Supplied data START

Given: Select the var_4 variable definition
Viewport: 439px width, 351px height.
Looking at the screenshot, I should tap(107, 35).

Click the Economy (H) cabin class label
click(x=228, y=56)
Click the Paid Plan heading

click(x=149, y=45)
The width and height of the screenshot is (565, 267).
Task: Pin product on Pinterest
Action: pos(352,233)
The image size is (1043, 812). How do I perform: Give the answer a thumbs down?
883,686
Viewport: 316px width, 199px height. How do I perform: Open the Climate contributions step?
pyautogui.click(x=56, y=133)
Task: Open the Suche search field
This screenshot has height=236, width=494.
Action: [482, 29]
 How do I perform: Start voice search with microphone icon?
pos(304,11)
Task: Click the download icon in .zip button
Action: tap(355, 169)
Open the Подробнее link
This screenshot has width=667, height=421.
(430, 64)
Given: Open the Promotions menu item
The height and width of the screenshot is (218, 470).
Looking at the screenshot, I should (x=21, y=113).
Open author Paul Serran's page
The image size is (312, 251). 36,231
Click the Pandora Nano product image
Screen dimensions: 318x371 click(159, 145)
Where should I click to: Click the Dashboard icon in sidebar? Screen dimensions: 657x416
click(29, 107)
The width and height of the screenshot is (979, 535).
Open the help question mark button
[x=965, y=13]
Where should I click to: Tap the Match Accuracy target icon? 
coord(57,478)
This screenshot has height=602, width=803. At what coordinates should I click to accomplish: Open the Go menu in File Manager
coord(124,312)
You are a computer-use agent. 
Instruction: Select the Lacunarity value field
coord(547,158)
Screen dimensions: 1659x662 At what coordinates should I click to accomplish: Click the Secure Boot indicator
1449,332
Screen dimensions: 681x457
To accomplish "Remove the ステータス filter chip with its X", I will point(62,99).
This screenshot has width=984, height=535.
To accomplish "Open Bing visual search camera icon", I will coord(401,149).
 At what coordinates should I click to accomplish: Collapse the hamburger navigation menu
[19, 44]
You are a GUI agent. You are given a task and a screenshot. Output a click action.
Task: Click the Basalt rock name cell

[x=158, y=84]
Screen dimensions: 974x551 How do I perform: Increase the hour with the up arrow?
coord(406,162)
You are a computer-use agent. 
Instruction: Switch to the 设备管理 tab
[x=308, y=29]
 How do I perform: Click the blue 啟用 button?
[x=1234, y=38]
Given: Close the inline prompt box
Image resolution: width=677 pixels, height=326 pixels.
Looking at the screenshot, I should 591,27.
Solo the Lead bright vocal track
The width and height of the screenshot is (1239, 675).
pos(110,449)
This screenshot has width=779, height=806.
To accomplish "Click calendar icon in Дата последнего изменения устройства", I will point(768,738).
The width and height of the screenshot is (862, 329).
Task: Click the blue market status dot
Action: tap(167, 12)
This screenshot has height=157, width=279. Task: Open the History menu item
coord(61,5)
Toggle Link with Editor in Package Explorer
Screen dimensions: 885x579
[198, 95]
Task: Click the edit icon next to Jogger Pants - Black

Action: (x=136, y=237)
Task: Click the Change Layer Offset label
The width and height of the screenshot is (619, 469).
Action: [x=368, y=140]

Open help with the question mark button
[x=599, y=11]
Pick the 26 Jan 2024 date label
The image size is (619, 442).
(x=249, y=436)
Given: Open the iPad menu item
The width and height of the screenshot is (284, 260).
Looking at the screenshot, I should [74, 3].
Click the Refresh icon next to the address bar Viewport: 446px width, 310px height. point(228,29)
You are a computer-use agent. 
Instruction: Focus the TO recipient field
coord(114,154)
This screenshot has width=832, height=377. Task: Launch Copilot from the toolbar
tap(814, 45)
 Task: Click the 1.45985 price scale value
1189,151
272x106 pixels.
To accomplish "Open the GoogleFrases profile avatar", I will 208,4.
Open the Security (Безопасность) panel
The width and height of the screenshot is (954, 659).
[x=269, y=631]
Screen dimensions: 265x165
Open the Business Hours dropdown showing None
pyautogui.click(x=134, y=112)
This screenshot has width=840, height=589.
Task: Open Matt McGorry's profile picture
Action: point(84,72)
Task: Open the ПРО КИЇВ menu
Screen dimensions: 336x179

Supplied data END

### Task to complete
Everything in the listing must be returned word for word.

### Answer section
Given: Select the var_4 variable definition
Viewport: 439px width, 351px height.
Looking at the screenshot, I should tap(107, 35).

Click the Economy (H) cabin class label
click(x=228, y=56)
Click the Paid Plan heading

click(x=149, y=45)
The width and height of the screenshot is (565, 267).
Task: Pin product on Pinterest
Action: pos(352,233)
The image size is (1043, 812). How do I perform: Give the answer a thumbs down?
883,686
Viewport: 316px width, 199px height. How do I perform: Open the Climate contributions step?
pyautogui.click(x=56, y=133)
Task: Open the Suche search field
This screenshot has height=236, width=494.
Action: [482, 29]
 How do I perform: Start voice search with microphone icon?
pos(304,11)
Task: Click the download icon in .zip button
Action: tap(355, 169)
Open the Подробнее link
This screenshot has width=667, height=421.
(430, 64)
Given: Open the Promotions menu item
The height and width of the screenshot is (218, 470).
Looking at the screenshot, I should (x=21, y=113).
Open author Paul Serran's page
The image size is (312, 251). 36,231
Click the Pandora Nano product image
Screen dimensions: 318x371 click(159, 145)
Where should I click to: Click the Dashboard icon in sidebar? Screen dimensions: 657x416
click(29, 107)
The width and height of the screenshot is (979, 535).
Open the help question mark button
[x=965, y=13]
Where should I click to: Tap the Match Accuracy target icon? 
coord(57,478)
This screenshot has height=602, width=803. At what coordinates should I click to accomplish: Open the Go menu in File Manager
coord(124,312)
You are a computer-use agent. 
Instruction: Select the Lacunarity value field
coord(547,158)
Screen dimensions: 1659x662 At what coordinates should I click to accomplish: Click the Secure Boot indicator
1449,332
Screen dimensions: 681x457
To accomplish "Remove the ステータス filter chip with its X", I will point(62,99).
This screenshot has width=984, height=535.
To accomplish "Open Bing visual search camera icon", I will coord(401,149).
 At what coordinates should I click to accomplish: Collapse the hamburger navigation menu
[19, 44]
You are a GUI agent. You are given a task and a screenshot. Output a click action.
Task: Click the Basalt rock name cell

[x=158, y=84]
Screen dimensions: 974x551 How do I perform: Increase the hour with the up arrow?
coord(406,162)
You are a computer-use agent. 
Instruction: Switch to the 设备管理 tab
[x=308, y=29]
 How do I perform: Click the blue 啟用 button?
[x=1234, y=38]
Given: Close the inline prompt box
Image resolution: width=677 pixels, height=326 pixels.
Looking at the screenshot, I should 591,27.
Solo the Lead bright vocal track
The width and height of the screenshot is (1239, 675).
pos(110,449)
This screenshot has width=779, height=806.
To accomplish "Click calendar icon in Дата последнего изменения устройства", I will point(768,738).
The width and height of the screenshot is (862, 329).
Task: Click the blue market status dot
Action: tap(167, 12)
This screenshot has height=157, width=279. Task: Open the History menu item
coord(61,5)
Toggle Link with Editor in Package Explorer
Screen dimensions: 885x579
[198, 95]
Task: Click the edit icon next to Jogger Pants - Black

Action: (x=136, y=237)
Task: Click the Change Layer Offset label
The width and height of the screenshot is (619, 469).
Action: [x=368, y=140]

Open help with the question mark button
[x=599, y=11]
Pick the 26 Jan 2024 date label
The image size is (619, 442).
(x=249, y=436)
Given: Open the iPad menu item
The width and height of the screenshot is (284, 260).
Looking at the screenshot, I should [74, 3].
Click the Refresh icon next to the address bar Viewport: 446px width, 310px height. point(228,29)
You are a computer-use agent. 
Instruction: Focus the TO recipient field
coord(114,154)
This screenshot has width=832, height=377. Task: Launch Copilot from the toolbar
tap(814, 45)
 Task: Click the 1.45985 price scale value
1189,151
272x106 pixels.
To accomplish "Open the GoogleFrases profile avatar", I will 208,4.
Open the Security (Безопасность) panel
The width and height of the screenshot is (954, 659).
[x=269, y=631]
Screen dimensions: 265x165
Open the Business Hours dropdown showing None
pyautogui.click(x=134, y=112)
This screenshot has width=840, height=589.
Task: Open Matt McGorry's profile picture
Action: point(84,72)
Task: Open the ПРО КИЇВ menu
Screen dimensions: 336x179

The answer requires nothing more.